# Exercise goal:
Repeat the listing exactly, minus the pictures.

# Provided records:
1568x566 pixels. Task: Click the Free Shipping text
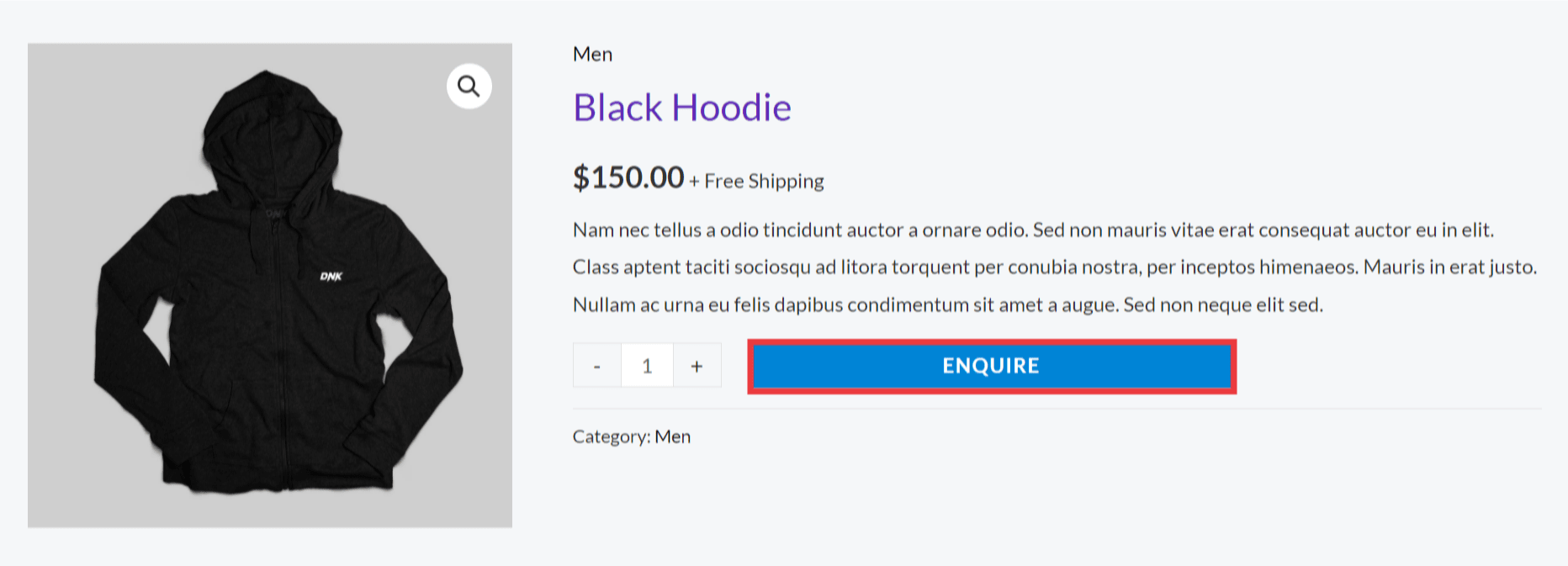pyautogui.click(x=764, y=182)
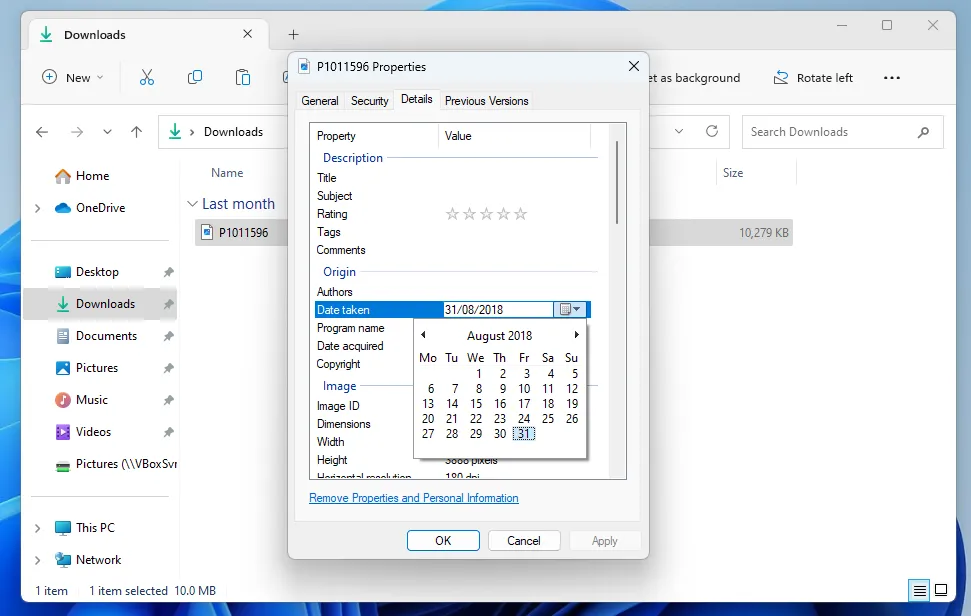Image resolution: width=971 pixels, height=616 pixels.
Task: Switch to details view in the status bar
Action: click(919, 590)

# Finished exercise:
1568x566 pixels. Task: Click the Free Shipping text
pyautogui.click(x=764, y=182)
Image resolution: width=971 pixels, height=616 pixels.
Task: Switch to details view in the status bar
Action: click(919, 590)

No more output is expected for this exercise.